Наконец удалось повернуть ключ, и замок отворился.
Комиссар послал одного из сыщиков за слесарем, а сам в сопровождении второго сыщика и управляющего вошел в квартиру.
Она состояла из двух комнат и кухни.
Доктор Мартенс быстро обошел ее и остановился в комнате, где, по всей вероятности, должен был помещаться кабинет. Из окна хорошо была видна комната на противоположной стороне улицы. Здесь, на этом самом месте, должен был стоять убийца, сделавший роковой выстрел.
Не оставил ли он следы?
Внимательно и осторожно принялся комиссар за осмотр; осмотрен был пол, стены, наконец, подоконник.
Но в пустом помещении ничего особенного не оказалось. Кругом лежал толстый слой пыли. В углу в кучку был сметен сор.
– Кто здесь убирал?
– Моя старуха, ваше благородие.
– Когда же она успела?
– Она немножко тут почистила, как услыхала, что к нам придут из полиции. Вся квартира так попригляднее будет.
Комиссар задумался. Не могло быть сомнений, что уборка происходила уже после преступления. Если вообще и были какие-нибудь следы, то найти их он мог лишь там, в углу, в кучке сора.

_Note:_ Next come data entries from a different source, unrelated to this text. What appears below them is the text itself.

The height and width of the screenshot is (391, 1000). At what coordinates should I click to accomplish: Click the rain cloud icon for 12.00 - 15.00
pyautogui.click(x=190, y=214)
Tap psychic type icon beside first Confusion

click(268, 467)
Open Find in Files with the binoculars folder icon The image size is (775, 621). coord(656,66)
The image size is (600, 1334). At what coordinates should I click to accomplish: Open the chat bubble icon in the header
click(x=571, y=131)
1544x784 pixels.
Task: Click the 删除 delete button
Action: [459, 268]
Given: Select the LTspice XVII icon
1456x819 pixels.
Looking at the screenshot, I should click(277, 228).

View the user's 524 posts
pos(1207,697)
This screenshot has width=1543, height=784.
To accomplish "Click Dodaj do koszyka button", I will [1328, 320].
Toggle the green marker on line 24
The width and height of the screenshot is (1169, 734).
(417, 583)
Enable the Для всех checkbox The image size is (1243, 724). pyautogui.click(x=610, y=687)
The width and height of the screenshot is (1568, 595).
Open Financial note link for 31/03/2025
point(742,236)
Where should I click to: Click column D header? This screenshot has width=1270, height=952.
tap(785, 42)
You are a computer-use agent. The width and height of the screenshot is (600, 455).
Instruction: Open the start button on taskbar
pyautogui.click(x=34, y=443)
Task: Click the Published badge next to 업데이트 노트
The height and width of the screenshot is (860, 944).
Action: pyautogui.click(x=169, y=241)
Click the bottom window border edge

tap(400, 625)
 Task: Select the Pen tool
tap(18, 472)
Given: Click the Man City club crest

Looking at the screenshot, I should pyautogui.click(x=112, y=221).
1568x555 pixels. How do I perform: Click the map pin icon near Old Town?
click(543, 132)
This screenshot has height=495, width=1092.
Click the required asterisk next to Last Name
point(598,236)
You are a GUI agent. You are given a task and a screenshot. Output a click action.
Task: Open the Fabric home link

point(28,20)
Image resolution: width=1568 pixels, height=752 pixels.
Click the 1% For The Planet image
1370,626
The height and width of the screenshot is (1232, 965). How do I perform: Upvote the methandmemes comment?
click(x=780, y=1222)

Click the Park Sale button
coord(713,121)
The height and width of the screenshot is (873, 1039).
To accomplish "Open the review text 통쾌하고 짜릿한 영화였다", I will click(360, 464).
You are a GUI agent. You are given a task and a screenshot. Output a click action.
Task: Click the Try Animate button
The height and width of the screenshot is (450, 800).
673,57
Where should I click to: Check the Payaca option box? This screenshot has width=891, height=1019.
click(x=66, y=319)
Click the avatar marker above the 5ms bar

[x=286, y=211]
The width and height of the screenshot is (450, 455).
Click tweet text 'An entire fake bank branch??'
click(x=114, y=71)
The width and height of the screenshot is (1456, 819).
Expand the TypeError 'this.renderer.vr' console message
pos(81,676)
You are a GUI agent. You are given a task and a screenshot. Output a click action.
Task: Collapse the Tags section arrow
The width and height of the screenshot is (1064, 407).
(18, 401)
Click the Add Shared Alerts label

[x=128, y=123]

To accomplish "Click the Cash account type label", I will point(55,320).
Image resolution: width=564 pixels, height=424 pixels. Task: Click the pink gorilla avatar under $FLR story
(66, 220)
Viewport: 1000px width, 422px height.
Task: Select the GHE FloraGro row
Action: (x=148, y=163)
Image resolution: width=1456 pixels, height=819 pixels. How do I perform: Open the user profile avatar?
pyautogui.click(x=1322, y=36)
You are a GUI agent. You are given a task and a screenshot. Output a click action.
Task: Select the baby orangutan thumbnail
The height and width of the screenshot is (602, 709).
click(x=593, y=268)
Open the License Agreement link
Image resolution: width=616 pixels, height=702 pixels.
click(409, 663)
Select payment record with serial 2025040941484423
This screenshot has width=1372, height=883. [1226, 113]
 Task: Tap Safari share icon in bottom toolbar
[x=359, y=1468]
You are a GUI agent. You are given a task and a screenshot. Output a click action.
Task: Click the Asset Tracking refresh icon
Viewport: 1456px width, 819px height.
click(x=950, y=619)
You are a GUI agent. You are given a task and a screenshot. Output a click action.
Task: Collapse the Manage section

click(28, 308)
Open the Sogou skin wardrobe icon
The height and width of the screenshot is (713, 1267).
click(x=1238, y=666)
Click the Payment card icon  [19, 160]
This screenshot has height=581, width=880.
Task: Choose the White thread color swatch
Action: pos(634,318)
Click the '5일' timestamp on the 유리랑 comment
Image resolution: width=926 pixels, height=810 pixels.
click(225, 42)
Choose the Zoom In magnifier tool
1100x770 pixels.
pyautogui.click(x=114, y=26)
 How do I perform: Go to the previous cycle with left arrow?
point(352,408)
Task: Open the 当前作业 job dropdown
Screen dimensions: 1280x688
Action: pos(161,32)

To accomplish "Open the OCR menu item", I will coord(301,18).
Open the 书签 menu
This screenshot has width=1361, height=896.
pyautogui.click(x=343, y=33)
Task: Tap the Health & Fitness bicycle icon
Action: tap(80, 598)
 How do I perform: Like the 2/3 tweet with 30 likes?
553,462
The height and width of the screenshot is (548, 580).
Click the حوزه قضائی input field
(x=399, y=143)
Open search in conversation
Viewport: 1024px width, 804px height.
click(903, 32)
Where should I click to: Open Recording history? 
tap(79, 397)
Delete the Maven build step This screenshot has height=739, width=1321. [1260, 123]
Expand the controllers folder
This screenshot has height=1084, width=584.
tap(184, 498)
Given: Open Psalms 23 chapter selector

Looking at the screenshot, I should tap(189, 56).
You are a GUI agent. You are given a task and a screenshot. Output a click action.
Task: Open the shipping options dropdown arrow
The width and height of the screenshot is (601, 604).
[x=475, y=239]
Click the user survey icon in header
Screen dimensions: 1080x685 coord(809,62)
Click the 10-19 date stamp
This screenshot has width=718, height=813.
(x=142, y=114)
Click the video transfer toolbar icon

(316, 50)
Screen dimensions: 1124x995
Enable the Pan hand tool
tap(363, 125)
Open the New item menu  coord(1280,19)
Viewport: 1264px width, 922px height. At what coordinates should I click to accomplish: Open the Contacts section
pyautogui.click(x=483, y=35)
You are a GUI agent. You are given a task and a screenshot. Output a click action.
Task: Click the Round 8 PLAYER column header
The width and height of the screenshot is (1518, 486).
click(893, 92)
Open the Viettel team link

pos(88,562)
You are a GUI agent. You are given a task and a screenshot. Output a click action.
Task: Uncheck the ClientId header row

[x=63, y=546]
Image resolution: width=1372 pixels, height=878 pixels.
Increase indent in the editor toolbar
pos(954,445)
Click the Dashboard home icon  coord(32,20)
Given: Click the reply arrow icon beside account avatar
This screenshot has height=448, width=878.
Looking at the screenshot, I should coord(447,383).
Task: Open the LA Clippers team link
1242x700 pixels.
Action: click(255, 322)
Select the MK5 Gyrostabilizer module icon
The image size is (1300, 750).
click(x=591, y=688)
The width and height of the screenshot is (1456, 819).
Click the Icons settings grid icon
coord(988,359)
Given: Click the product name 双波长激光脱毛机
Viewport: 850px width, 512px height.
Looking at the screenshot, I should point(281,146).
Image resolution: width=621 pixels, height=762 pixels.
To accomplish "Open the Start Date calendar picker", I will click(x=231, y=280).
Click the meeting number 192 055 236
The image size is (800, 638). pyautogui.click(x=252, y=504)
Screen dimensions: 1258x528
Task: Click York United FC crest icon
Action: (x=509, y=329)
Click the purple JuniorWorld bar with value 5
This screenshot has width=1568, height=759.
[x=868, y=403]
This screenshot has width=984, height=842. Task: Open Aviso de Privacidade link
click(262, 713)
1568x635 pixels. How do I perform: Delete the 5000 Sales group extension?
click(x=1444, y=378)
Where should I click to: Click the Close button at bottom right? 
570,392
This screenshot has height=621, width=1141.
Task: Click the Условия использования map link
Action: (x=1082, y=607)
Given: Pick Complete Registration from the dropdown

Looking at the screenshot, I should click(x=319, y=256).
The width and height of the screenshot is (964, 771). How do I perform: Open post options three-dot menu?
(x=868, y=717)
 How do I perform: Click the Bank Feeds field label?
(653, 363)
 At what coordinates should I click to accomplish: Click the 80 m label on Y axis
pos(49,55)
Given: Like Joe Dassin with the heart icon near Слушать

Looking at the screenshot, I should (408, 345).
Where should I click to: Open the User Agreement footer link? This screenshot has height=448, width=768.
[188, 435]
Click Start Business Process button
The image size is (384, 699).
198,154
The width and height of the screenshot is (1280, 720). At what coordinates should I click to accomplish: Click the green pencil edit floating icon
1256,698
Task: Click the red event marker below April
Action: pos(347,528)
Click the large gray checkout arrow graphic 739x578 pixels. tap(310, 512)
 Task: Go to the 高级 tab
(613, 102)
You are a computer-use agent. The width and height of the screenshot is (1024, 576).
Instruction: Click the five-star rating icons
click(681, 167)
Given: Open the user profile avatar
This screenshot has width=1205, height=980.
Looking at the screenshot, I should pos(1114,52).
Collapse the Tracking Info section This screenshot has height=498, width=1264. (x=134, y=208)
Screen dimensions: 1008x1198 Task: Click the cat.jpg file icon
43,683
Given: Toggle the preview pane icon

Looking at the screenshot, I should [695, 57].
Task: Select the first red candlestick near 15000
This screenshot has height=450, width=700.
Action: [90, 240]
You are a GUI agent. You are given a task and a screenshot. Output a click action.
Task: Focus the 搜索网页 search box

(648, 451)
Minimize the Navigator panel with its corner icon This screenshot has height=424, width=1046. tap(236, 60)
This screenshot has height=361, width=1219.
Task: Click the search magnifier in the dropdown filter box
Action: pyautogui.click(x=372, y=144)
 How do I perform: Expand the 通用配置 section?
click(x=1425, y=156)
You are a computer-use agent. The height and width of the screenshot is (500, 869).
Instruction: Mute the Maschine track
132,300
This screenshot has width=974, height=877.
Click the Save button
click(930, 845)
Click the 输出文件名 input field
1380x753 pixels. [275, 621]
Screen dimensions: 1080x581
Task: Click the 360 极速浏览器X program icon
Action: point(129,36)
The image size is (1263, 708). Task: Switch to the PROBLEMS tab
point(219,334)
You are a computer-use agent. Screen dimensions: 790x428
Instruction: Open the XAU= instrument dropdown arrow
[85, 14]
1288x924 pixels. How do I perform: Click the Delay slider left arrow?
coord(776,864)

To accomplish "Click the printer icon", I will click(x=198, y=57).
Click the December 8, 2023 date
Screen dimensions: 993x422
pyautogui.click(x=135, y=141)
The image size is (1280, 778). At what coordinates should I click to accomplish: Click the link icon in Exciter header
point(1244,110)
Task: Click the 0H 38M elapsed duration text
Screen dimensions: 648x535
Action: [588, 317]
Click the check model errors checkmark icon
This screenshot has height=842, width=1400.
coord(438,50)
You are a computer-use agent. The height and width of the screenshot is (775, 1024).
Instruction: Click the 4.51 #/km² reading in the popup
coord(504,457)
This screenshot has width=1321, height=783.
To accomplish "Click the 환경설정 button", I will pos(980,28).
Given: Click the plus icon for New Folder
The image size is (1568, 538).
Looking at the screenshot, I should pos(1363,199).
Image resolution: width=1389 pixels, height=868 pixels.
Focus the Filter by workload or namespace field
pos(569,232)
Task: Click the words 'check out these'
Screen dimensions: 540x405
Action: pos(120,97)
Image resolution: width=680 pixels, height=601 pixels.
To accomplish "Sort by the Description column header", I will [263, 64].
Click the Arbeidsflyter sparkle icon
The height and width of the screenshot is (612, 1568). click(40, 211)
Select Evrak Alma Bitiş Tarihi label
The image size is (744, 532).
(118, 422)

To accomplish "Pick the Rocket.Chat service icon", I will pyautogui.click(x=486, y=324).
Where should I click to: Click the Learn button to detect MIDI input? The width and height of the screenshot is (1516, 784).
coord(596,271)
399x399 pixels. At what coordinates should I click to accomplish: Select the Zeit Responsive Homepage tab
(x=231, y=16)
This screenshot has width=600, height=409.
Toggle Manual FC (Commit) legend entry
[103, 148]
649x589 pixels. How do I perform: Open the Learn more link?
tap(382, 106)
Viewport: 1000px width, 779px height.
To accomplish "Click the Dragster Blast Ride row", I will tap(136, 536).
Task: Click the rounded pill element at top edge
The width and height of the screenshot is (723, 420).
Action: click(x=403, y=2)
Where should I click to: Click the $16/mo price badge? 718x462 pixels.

Доктор Мартенс вынул лист бумаги и приказал сыщику высыпать на него весь мусор, до последней соринки. Агент бросился исполнять полученное приказание, но вдруг с удивлением остановился.
– Что там такое? – спросил Мартенс.
– Господин доктор, я тут нашел кое-что. – И сыщик протянул комиссару маленький запыленный предмет.
Это была маленькая пряжка, из тех, которыми женщины прикалывают волосы по бокам головы.
Доктор Мартенс отнес пряжку к окну и здесь, при свете, принялся ее рассматривать.
Около стержня висело несколько запыленных и спутанных волосков золотисто-рыжего цвета.
– Давно ли квартира стоит пустой? – обратился комиссар к управляющему.
– С первого января.
– Кто был последний жилец?
– Старый сапожник, ваше благородие. Сам он спал на кухне, мальцы помещались в той комнате, а сюда он, кажись, пускал ночлежников.
– Женщин не было в доме?
– Как не быть. А сама-то.
– Как она выглядела?
– Да красавица была писаная! Ни одного зуба, суха, как палка, а свою седую косичку закалывала сзади на затылке; точно копеечная булка, право слово.
– Кто смотрел квартиру с тех пор, как съехали жильцы?
– Смотрели ее два раза, ваше благородие. Все беднота. А раз приходил кто-то из полиции. Больше никого.
– Женщин не было?
– Были! Как бабам не быть. Три, не то четыре были.
– Вот как! Что же это были за женщины? Барыни?
– Куда там! В платках прибегали.
– Какие волосы у вашей жены?
– Плохонькие, ваше благородие. Маловато будет.
– Я спрашиваю про цвет.
– Как сказать, конечно, не такие черные, как раньше…
– Дочерей у вас нет?
– Нет, деток не бывало.
– Скажите, не живет ли где поблизости гребенщик?